Um livro fácil de ler, mas difícil de escrever. É a impressão que fica ao nos depararmos com a estrutura de Solenar (Movimento, 2005), segundo livro do jovem escritor Rafael Bán Jacobsen. A narrativa de 219 páginas começa em 1954, com o relato de Henrique Kolling, jornalista que viaja à cidade interiorana de Passo dos Tropeiros para investigar uma tragédia ocorrida trinta anos antes com a tradicional família Solenar. As páginas de sua investigação na cidade são intercaladas com cartas e trechos de diários dos personagens envolvidos na misteriosa tragédia familiar. E é nesse ponto que começa o jogo do escritor com o leitor.
Aquilo que em princípio parece apenas um quebra-cabeças que se monta com paciência, com cada peça contribuindo para a construção da imagem final, se mostra um engodo: as peças se encaixam perfeitamente, mas a paisagem que aparece está encoberta por uma fina névoa que aos poucos se dissipa, para mostrar uma outra imagem novamente. Isso porque percebemos que nem todos os relatos são confiáveis. Diante das informações desencontradas, ou mesmo inverossímeis, como saber o que é relato verídico e o que é delírio, como saber onde está a verdade, se é que ela existe? Byron teria escrito, em seu diário: “Só Deus sabe as contradições que este diário pode conter. Se sou sincero comigo mesmo (infelizmente mente-se mais para si do que para os outros), cada página deve invalidar, refutar e inteiramente repudiar a que a antecede”.
Diferente de outros da nova geração de autores gaúchos, Jacobsen prima pelo esmero da construção da frase, valorizando cada escolha lexical. Outra coisa que chama a atenção no livro é a caracterização que o autor faz de cada personagem, não apenas nos aspectos físico e psicológico, mas pelos diferentes escritos.
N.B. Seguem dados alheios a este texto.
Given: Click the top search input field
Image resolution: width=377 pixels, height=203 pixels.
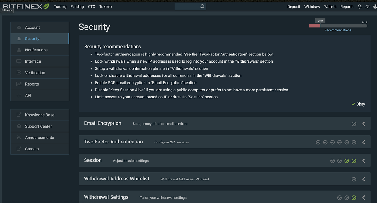Looking at the screenshot, I should tap(187, 6).
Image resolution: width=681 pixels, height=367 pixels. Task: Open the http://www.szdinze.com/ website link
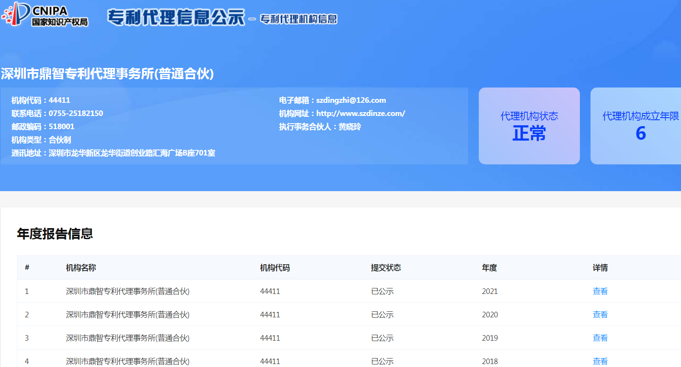(x=360, y=113)

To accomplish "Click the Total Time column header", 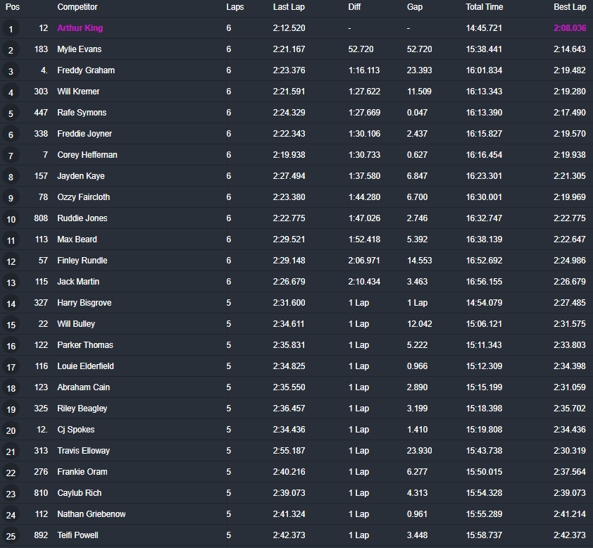I will pos(485,7).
Há um menino de 13 anos, seu irmão mais velho, uma velha senhora e outros, e cada um tem seu estilo próprio de escrever (com algum destaque para o diário de Ismael). O fato estranho é que todos escrevem bem.
Trechos de Solenar:
Do Diário de Ismael Liedke Solenar, dia 19 de novembro de 1924:
“(...) Despertei afogado na escuridão, com a garganta queimando; ela estava em meu quarto, eu podia sentir, ou talvez fosse apenas um rato, visitante sem convite nesta madrugada de ruídos rastejantes. Quieto, até as pontas geladas dos dedos, estava novamente confinado ao sepulcro de meus ossos, desejando que a angústia acabasse. Pensei no internato, na voz do professor longe dos meus ouvidos – a água oxigenado misturada ao sangue do rato... –, no animal morto sobre minha classe, em coisas tolas que agora tomavam novo significado. Os demais garotos pareciam atentos, perplexos ante a química da vida, enquanto eu me indagava sobre a morte, a inércia fatal induzida pelo clorofórmio, a boca entreaberta no último hausto, todos detalhes físicos de que se veste o não existir. Viver, morrer, a verdade que sustenta o paradoxo é uma só, um ciclo perpétuo e inviolável de destinos trançados. A única diferença entre o internato e a estância é que, aqui, os ratos ainda vivem.”
Outro trecho:
Do Diário de Ismael Liedke Solenar, primeiro de dezembro de 1924:
“(...) Lá dentro, surpreendentemente, um calor úmido me envolveu, queria ficar ali, para sempre, e ela, acomodando-se em um canto, trouxe-me ao seu colo. O abraço quente me envolvia enquanto arrepios trêmulos percutiam-me os músculos; o coração que escutava bater junto ao meu ouvido parecia ser o mesmo que me dava vida. Então, banhados pela luz do estranho luar, revelou-me seus seios claros, ansiosos, num pulsante convite prontamente correspondido pela fome de minha boca. Pus-me a sugar com avidez, feito uma criança, como se assim pudesse não só matara a sede de tantos dias perdido no deserto mas também toda fome que viera ao mundo; e, num crescente desespero, prisioneiro do delírio, enterrei meus dentes na pele, rasguei-a,sentindo um líquido espesso inundar minha garganta. E quanto mais lhe devorava o peito, mais forte se fazia seu abraço; quanto mais o sabor confuso de sua carne me convulsionava a língua, mais o meu desejo se aguçava – até asfixiar-me, uma cascata de sangue a inundar os pulmões. Meu tórax se comprimia, as artérias do pescoço se dilatavam, grossas feito cordas, e ela suspirou: a carne que comes e o sangue que bebes são os mesmos teus.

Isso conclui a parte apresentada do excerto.